Cronologicamente, o primeiro caso acontece quando o apresentador Ratinho (Carlos Roberto Massa) diz, para milhões de pessoas, em seu programa de tevê, que “a Parada Gay (sic) é o carnaval dos viados e sapatões”. Ele sugeriu ainda que o evento fosse deslocado da Avenida Paulista para o sambódromo, sob a alegação de que a avenida deveria ser “deixada para a família”.

Para além de ignorar que pessoas LGBT não nascem em árvores, e que fazem parte de famílias e também podem constituí-las, o apresentador reforça duas ideias: a de que a categoria “família” não está acessível para tais corpos e que eles deveriam ficar restritos a um espaço.

As implicações políticas de tal discurso acarretam o não reconhecimento dessas pessoas como “família” – com sua consequente exclusão das políticas públicas voltadas à categoria – e sua colocação em guetos. Ora, não foi esse mesmo discurso que produziu a senzala e os campos de extermínio? O apresentador está sendo acusado pelo Ministério Público, por ação do deputado estadual Agripino Magalhães (MDB).

Já o segundo caso, que é bem mais explícito, ocorreu no púlpito de uma igreja, durante um culto intitulado “Deus odeia o Orgulho”. O dito “pastor” André Valadão afirmou que junho seria o mês mais repugnado por Deus e que, se Ele pudesse, “mataria a todos” insinuando em seguida a seus fiéis que “agora estaria com eles” e que era hora de “ir pra cima”.

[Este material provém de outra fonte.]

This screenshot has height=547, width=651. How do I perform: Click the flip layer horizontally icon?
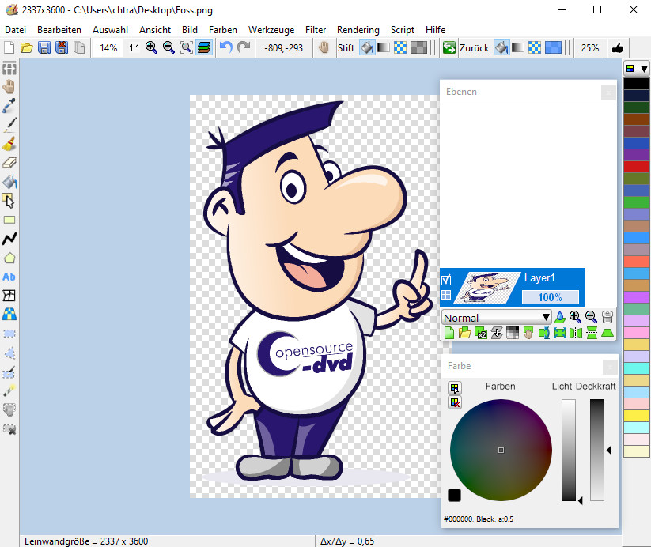[576, 334]
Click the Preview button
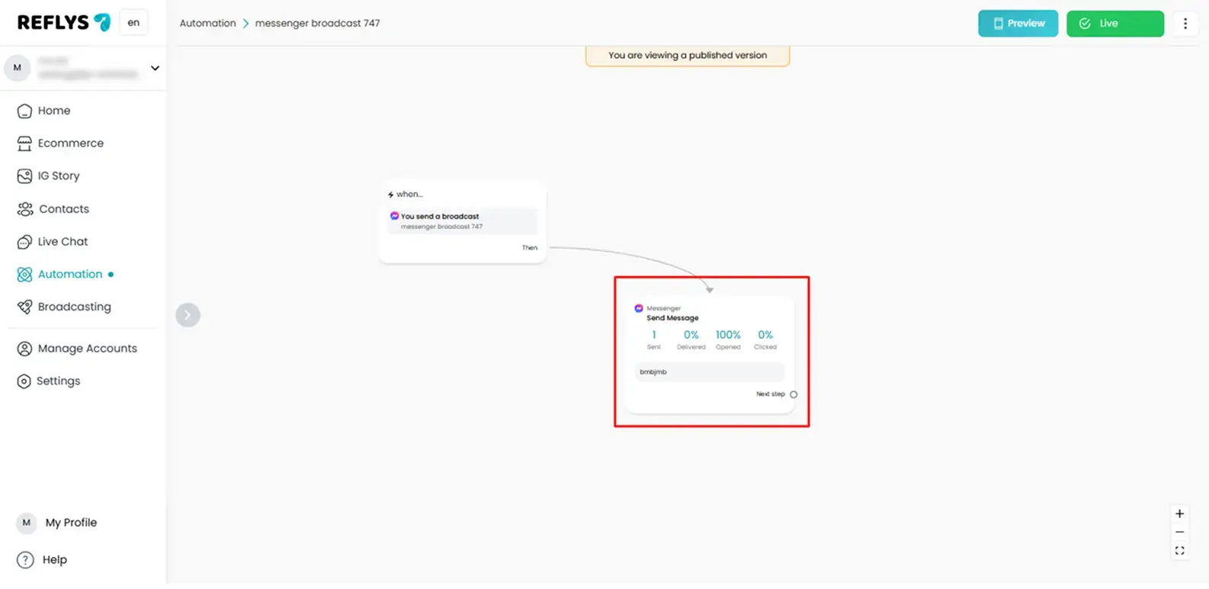 pos(1018,24)
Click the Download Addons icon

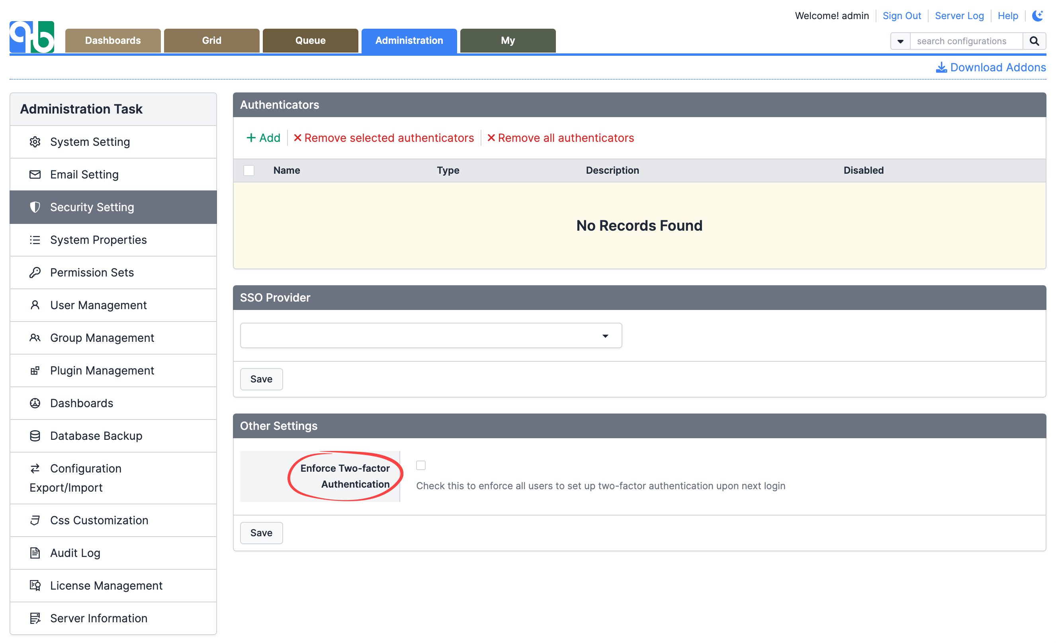pos(941,68)
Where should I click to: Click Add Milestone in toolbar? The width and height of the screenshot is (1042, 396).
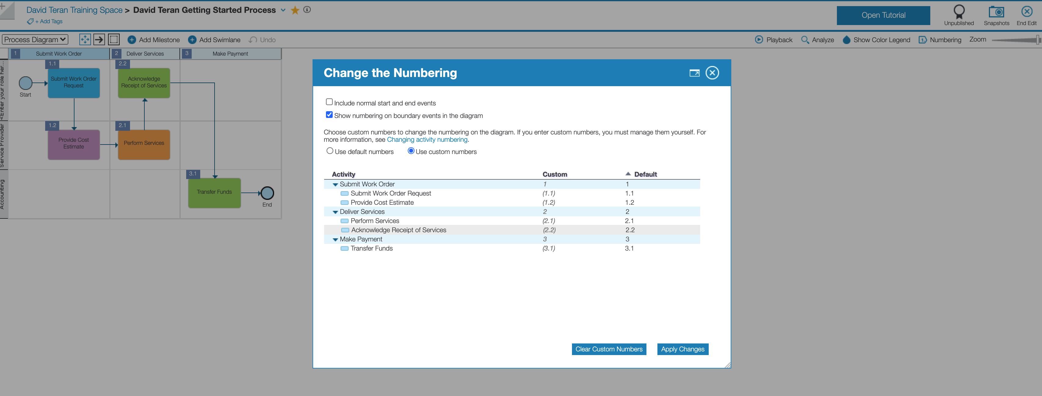coord(154,40)
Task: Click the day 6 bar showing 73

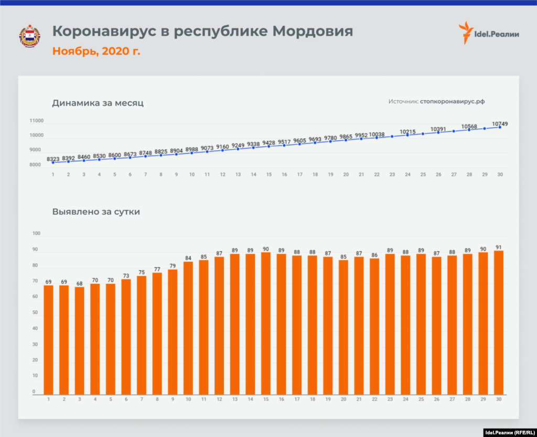Action: tap(126, 336)
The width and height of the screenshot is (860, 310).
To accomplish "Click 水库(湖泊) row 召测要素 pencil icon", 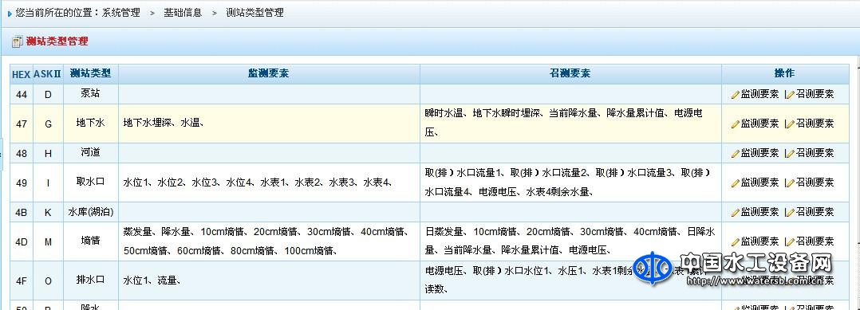I will pos(790,212).
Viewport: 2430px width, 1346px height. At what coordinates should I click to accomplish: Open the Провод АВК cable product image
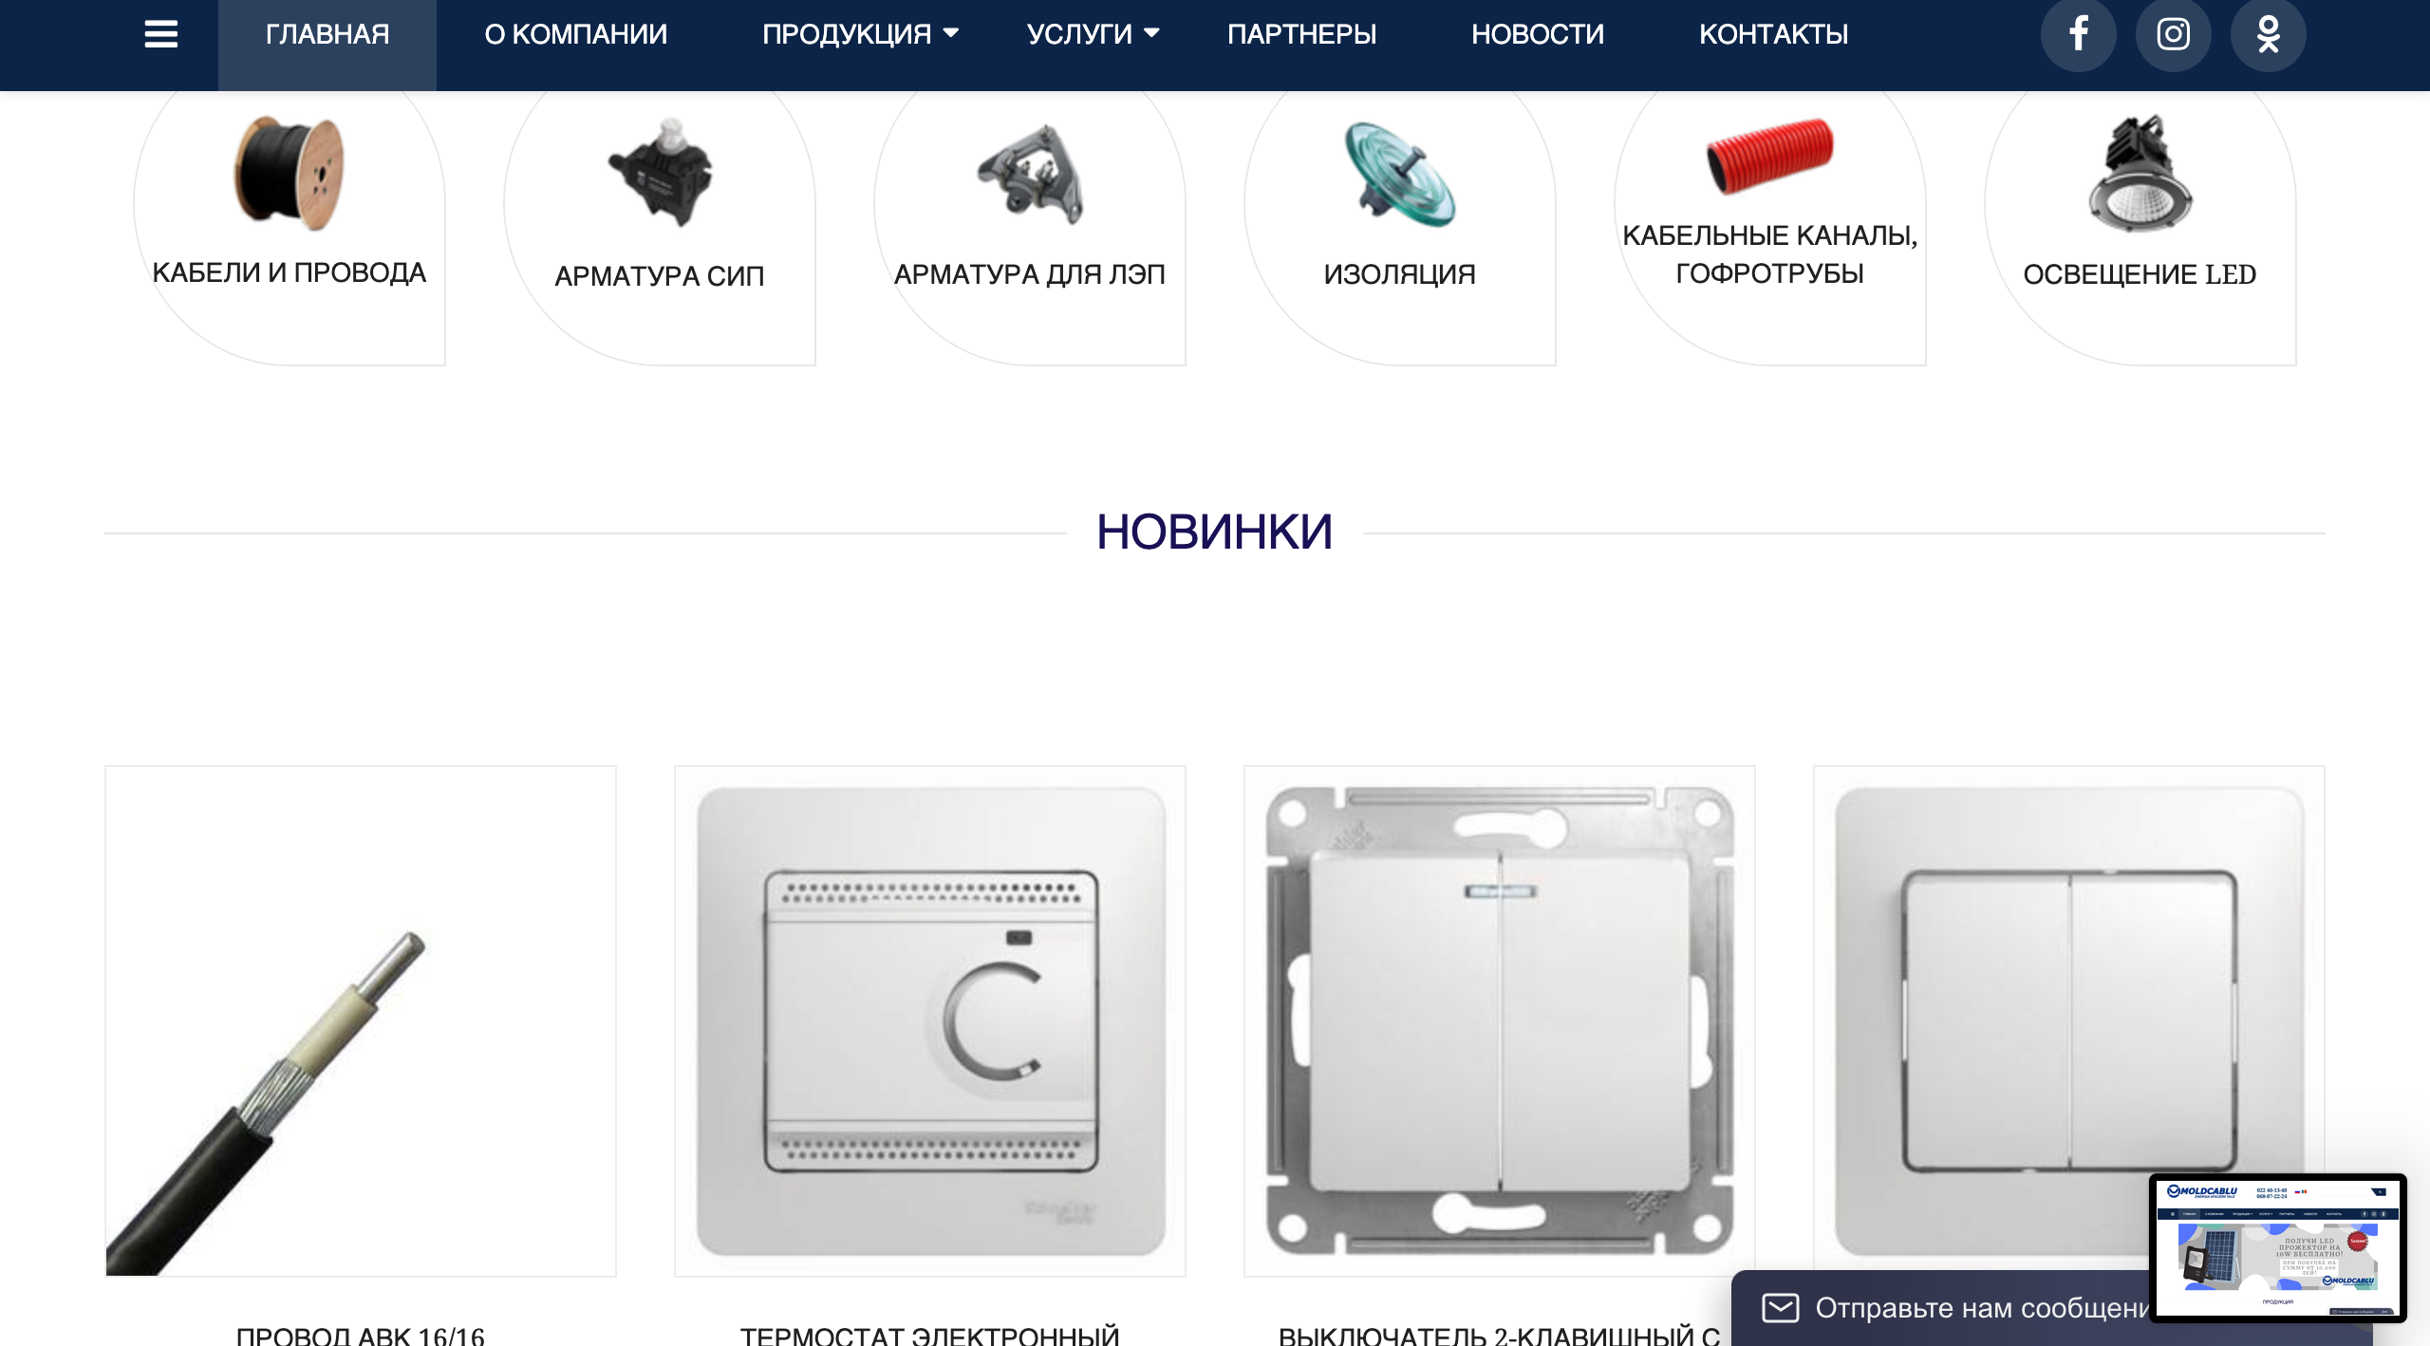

Valadão tornou-se líder da igreja “Lagoinha Global”, que tem mais de 700 templos no Brasil e no mundo. Valadão argumentou que o cristianismo pregava a humilhação e a humildade e, posteriormente, gravou, de um carro de luxo e com um crucifixo de diamantes em torno do pescoço, um vídeo no qual dizia que suas falas haviam sido “tiradas de contexto”. O “pastor” está sendo acusado junto ao Ministério Público Federal por ação da ­deputada federal Erika Hilton (PSOL-SP).

Não é novidade que ambos, Ratinho e Valadão, foram apoiadores e cabos eleitorais do bolsonarismo. E tampouco é novidade que o bolsonarismo tenta reencenar, no Brasil, o nazifascismo europeu.

Temos visto a ação conjunta da extrema-direita ao redor do mundo para criminalizar, vilipendiar e estigmatizar as pessoas LGBTQIAPN+. Resta saber se agentes democratas lutarão para banir da esfera pública tais discursos, ou se veremos, mais uma vez, a leniência dos liberais, que, como no século passado, têm sido os principais aliados para que o nazifascismo triunfe nas mentes e corações da classe trabalhadora.

Seguiremos orgulhosamente em luta, na esperança de que vocês também façam a sua parte. •

Publicado na edição n° 1267 de CartaCapital, em 12 de julho de 2023.

Este texto não representa, necessariamente, a opinião de CartaCapital.